High data volumes are absolutely crucial to MyDrive. "We've invested a huge amount of money into developing an algorithm that allows you to take a massive amount of data, make sense of it and output it as something that makes sense to insurance companies," Holliday explains. In stark contrast to its competitors, who take measurements every 30 seconds, MyDrive currently measures driver behaviour every second. In the next two to three years this will be increasing to five times per second.
The company also contextualises driver behaviour against an underlying digital map. "There's no point understanding what a driver does if you don't know exactly where that driver is," Holliday remarks.
The psychology of driving
MyDrive, therefore, has the ability to compile a comprehensive series of data that shows an insurance company precisely how good any particular driver is. "We take so much data and we see drivers do things so many times that we get a very clear picture of what is unusual for any particular driver," says Holliday. This is then averaged out and converted into something car insurers are able to understand. "We do average it out, but we're averaging out actual behaviour, not things drivers have no control over, such as gender, age and occupation; you can control the way you drive."

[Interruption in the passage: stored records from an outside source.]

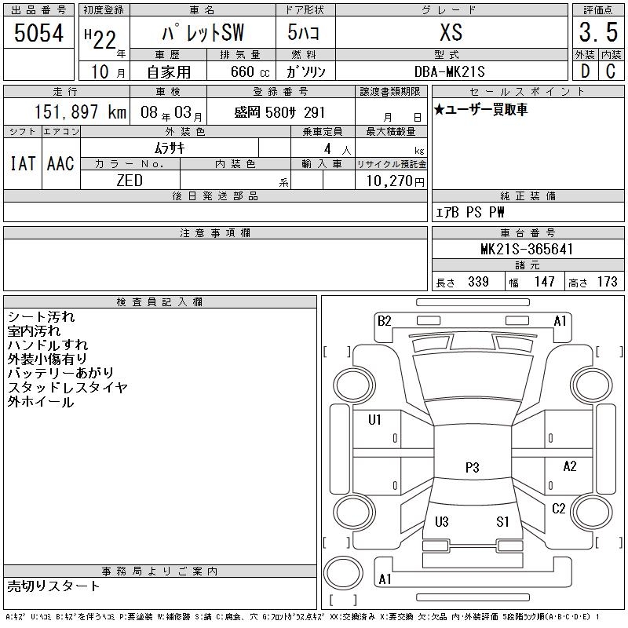Select the model code DBA-MK21S

(x=449, y=71)
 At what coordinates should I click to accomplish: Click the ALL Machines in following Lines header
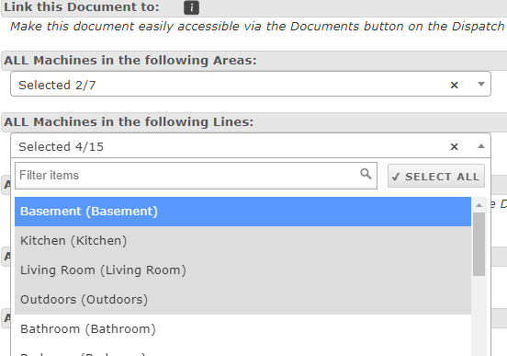[x=129, y=122]
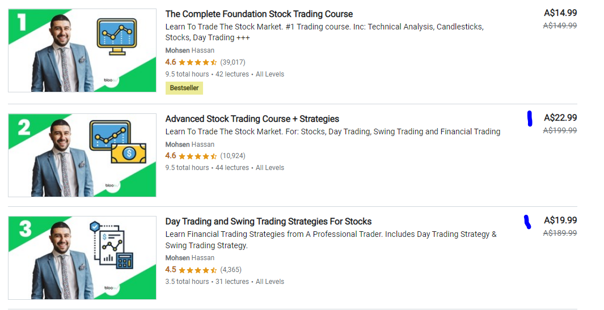604x310 pixels.
Task: Click the calculator report icon on course 3
Action: pos(124,261)
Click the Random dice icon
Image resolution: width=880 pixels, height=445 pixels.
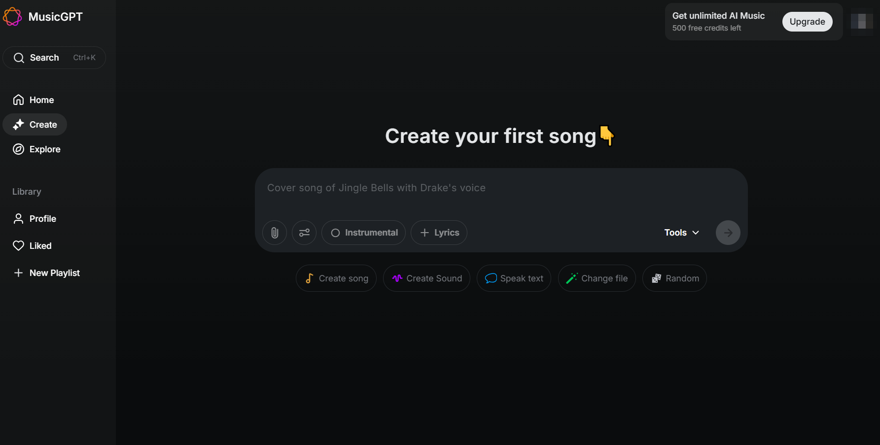click(656, 278)
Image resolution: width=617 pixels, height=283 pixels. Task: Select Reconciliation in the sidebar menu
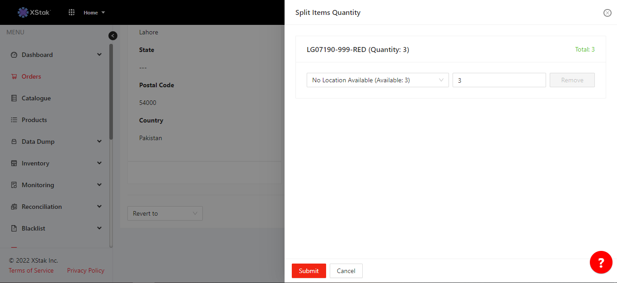click(x=42, y=207)
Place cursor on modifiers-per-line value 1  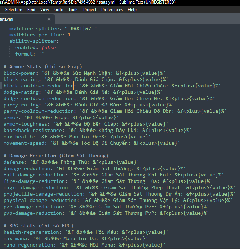coord(69,35)
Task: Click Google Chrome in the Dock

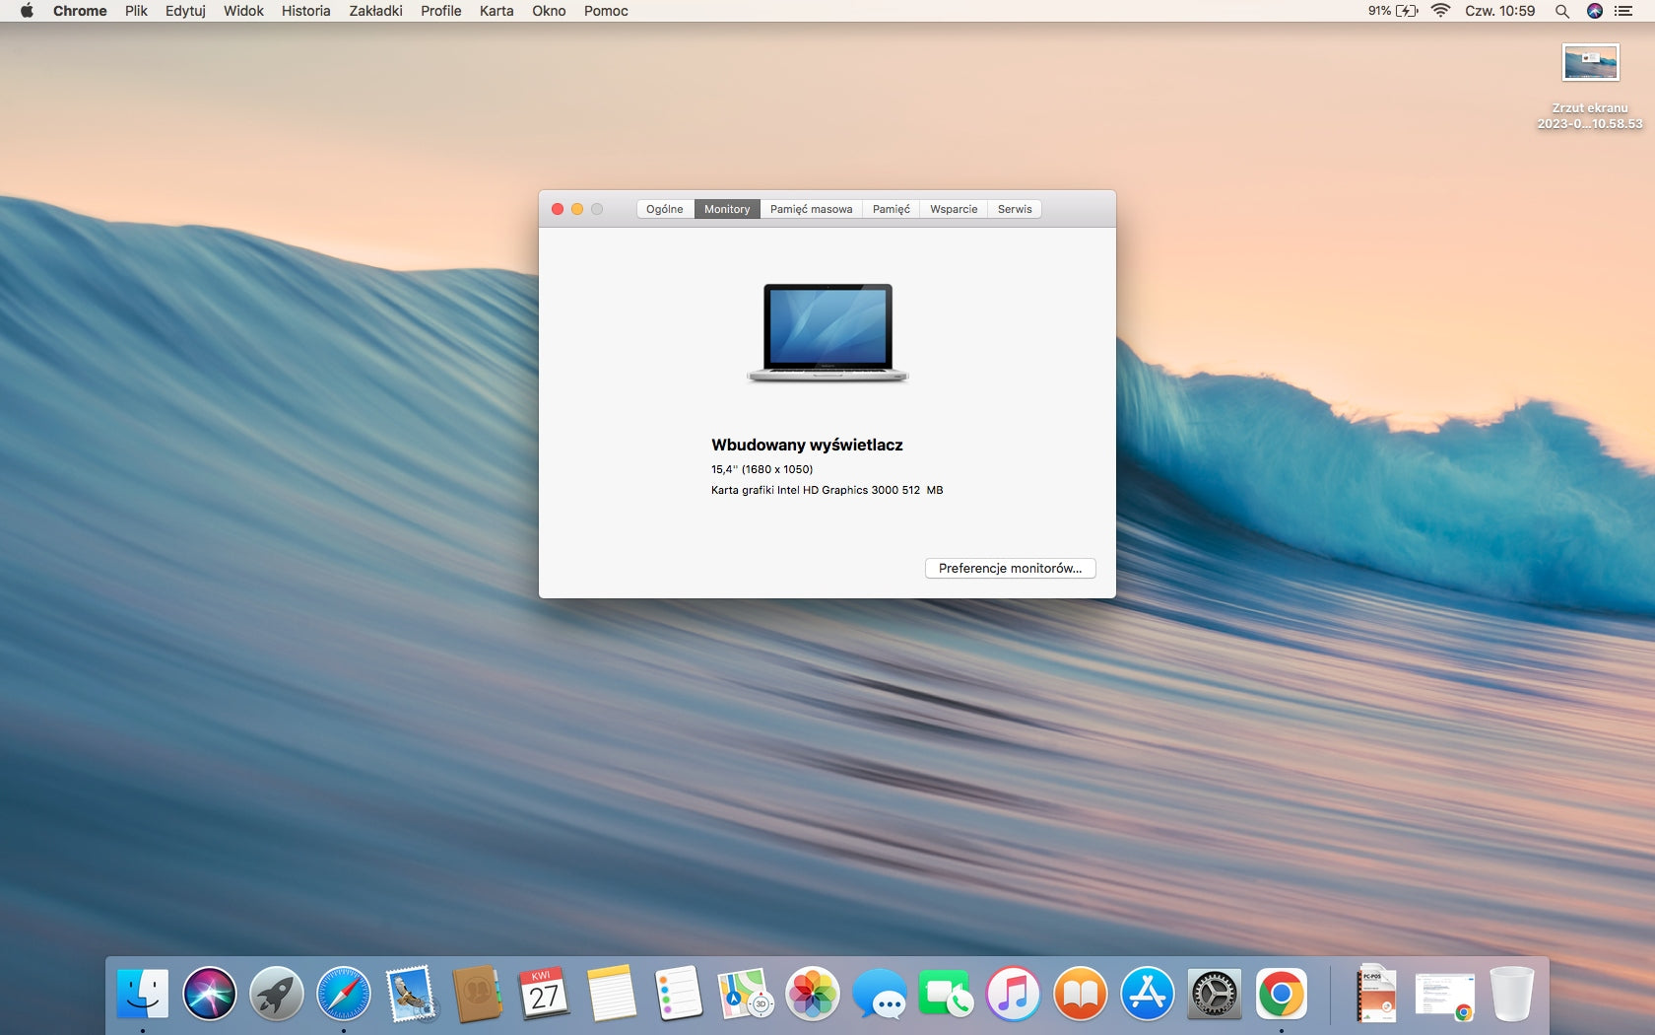Action: (1282, 994)
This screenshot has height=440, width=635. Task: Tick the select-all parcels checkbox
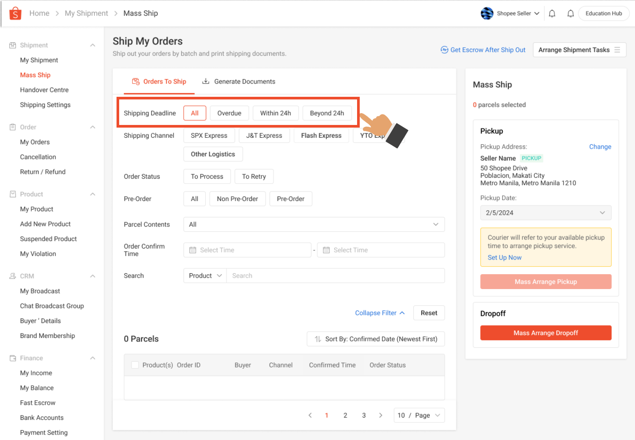135,365
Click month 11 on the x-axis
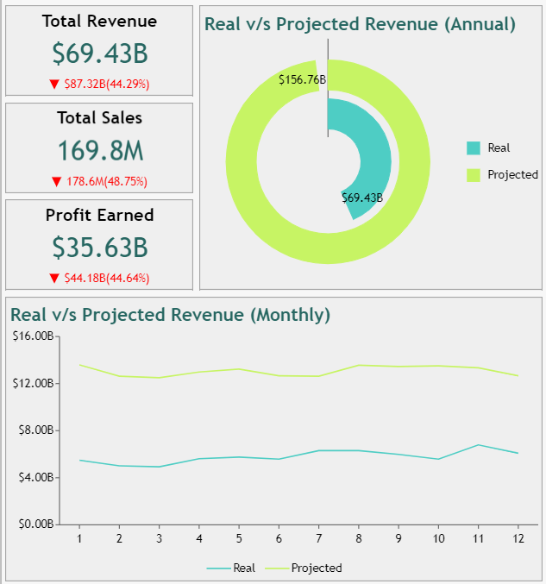Screen dimensions: 546x584 [x=478, y=538]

Well, at least to a certain extent. Interestingly, this kind of technology is initially being deployed in the young driver market because young drivers have less control over their driving than many people realise. "Driving is the most stressful thing you ever do," Holliday notes. "As a species, we're not designed to process data at 70mph so a lot of the signals the brain takes in are discarded. The reason young people have more accidents is because they don't yet have the experience of dealing with that volume of data."
This is why MyDrive has enlisted the help of both university psychologists and members of the Royal Society for the Prevention of Accidents (RoSPA), an advanced driver training organisation, to analyse their data. "Firstly, we need to understand driving psychology and, secondly, we need to know what good driving looks like," Holliday says. "That's the only way to really understand the data."
Room for improvement
A welcome side effect of technologies such as that of MyDrive is the potential to improve the standard of driving across the UK. "We provide a level of data and analysis, which shows you exactly how you are driving and therefore allows us to help you improve it," Holliday explains. "At the moment, this is something unique we offer."
It's a known fact that when you are under stress, your true character shines through; it's also accepted that driving is the most stressful thing you will ever do. However, although this knowledge, on top of the understanding of key personality profiles, has been embedded in psychological academia for over 50 years, it is only now that technology companies are really beginning to use it both to make insurance policies fairer and potentially improve driving standards countrywide.